We propose that for implicit arguments of a rule, visibility is checked with respect to the rule definition rather than the rule usage.

Background

Build rules are parameterized by attributes. Some attributes (those where the name starts with _) cannot be changed on using the rule. Those private attributes will always have their default value as specified in the rule definition. Typically, they are used to provide tools needed for the rule, e.g., the dependency of the java_grpc_library on protoc, but also for tools specific for that rule and coming from the same package, like the make_rpm script in the pkg_rpm rule.

For every target, it is checked that its dependencies are legitimate. Targets can specify in the common attribute visibility which other targets can depend on them. For each target, all label attributes of the defining rule must be visible by that target.
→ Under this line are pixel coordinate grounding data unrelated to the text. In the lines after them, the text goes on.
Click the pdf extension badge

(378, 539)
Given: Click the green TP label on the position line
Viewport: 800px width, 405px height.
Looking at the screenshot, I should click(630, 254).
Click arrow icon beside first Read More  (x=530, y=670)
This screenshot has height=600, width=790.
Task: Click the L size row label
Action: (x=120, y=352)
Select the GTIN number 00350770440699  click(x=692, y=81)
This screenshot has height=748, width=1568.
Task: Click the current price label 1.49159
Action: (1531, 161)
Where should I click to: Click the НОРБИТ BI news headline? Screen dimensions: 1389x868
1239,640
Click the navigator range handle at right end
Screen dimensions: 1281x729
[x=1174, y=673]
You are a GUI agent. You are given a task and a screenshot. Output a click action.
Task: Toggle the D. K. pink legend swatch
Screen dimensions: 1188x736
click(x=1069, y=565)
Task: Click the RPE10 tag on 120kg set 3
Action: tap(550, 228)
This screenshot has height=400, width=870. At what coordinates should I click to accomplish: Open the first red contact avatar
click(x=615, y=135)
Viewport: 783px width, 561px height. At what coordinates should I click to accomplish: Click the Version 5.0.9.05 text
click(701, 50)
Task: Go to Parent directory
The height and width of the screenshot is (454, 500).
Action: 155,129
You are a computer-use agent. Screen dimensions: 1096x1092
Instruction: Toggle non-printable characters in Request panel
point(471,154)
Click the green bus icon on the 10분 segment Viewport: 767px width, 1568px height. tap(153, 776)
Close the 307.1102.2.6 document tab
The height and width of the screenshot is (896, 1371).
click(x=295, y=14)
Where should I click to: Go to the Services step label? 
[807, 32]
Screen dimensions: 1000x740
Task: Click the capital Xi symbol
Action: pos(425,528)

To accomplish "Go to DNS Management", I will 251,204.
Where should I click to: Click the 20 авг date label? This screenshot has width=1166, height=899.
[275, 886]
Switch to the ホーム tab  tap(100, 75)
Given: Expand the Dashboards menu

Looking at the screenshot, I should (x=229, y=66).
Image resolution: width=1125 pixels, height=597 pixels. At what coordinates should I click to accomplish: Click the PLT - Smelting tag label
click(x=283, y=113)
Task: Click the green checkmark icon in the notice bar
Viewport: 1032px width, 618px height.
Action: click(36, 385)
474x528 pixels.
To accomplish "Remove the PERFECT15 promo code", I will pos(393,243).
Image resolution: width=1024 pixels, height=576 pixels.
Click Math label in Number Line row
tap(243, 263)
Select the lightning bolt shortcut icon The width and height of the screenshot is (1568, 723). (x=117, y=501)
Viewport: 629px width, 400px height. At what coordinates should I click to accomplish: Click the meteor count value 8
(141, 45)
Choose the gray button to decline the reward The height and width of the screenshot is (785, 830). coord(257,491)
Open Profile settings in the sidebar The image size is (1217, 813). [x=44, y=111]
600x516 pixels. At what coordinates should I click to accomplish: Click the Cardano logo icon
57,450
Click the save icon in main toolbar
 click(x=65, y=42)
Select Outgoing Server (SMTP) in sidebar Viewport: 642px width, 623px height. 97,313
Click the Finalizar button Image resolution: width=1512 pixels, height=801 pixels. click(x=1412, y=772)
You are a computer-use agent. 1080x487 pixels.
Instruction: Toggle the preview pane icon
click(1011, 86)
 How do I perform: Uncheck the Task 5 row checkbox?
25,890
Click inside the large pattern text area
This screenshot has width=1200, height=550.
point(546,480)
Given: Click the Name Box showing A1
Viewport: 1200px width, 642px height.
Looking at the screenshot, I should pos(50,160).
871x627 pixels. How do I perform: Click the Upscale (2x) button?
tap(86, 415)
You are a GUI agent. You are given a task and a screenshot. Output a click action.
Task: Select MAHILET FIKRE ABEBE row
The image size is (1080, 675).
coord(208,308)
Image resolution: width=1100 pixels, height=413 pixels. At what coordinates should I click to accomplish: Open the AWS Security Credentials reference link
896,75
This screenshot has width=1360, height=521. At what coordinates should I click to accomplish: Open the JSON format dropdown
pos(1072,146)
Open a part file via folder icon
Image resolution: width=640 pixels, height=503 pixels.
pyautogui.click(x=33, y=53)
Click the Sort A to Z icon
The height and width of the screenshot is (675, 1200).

Currently, all attributes are treated equally. In particular, private attributes still must be visible from usage of that rule. In practice that means that everything referred to by a private attribute must be at least as fusible as the rule itself, which, for lack of visibility rules for rules, is //visibility:public. While public visibility is intended anyway for generic tools like protoc, it can be a problem for tools or scripts specific for a rule; in those cases the command-line arguments options, etc, should be considered an internal interface between the tool and the rule. An example of such an internal tool is the codedesigntool that belongs to the _COMMON_PRIVATE_TOOL_ATTRS in rules_apple. In fact, that tool motivated the first request for the feature addressed in this proposal.

Example

The general scheme of depending on a tool is to have a rule definition in //foo/rule:rule.bzl as follows.

def _impl(ctx):
  ...

foo_binary = rule(
  implementation = _impl,
  attrs = {
    "srcs" : ...,
    ...
    "_tool" : attr.label(default=Label("//foo/tool:foobuilder"),
                         executable=True, cfg="host"),
  }

Now, if that rule is used, say in //bar, with a BUILD file like the following.

load("//foo/rule:rule.bzl", "foo_binary")

foo_binary(
  name = "myapp",
  srcs = ...
)

Then //bar:myapp implicitly depends on //foo/tool:foobuilder, so //foo/tool:foobuilder must be visible by //bar:myapp. This visibility allows targets in //bar to also use foobuilder directly, even if it is intended to be an implementation detail of foo_binary. This unrestricted use makes it hard for the //foo package to evolve the command-line interface of foobuilder.

Proposal

We propose to change the visibility requirements for private attributes. For private attributes, instead of checking that the attribute is visible from the target using the rule, we propose to verify that the private attribute is visible from the definition of the rule (i.e., the label corresponding to the file containing the rule definition). In this way, it will be possible to restrict the visibility of a tool to the package containing the rule definition, while still allowing the rule to be used everywhere.

In the previous example, this means the visibility could be restricted to //foo/rule:__pkg__ where the rule is defined, instead of every user of the rule like //bar:myapp.

Backward-compatibility

The change is not backwards compatible; it might be that a rule uses a tool that is not visible to definition of the rule, but to all uses of the rule. Therefore, this change will be guarded by the new flag --incompatible_visibility_private_attributes_at_definition.

Also, changing the way the visibility is verified might block potential use cases of the current way.

Private attribute as a replacement for rule visibility

Currently, bazel has no concept of visibility that can be used to restrict usage of a rule or bzl file. It is possible to abuse the visibility checks for private attributes at the place a rule is used to restrict usage of that rule, simply by adding a private dummy attribute and restricting its visibility appropriately. This would no longer work with the proposed change.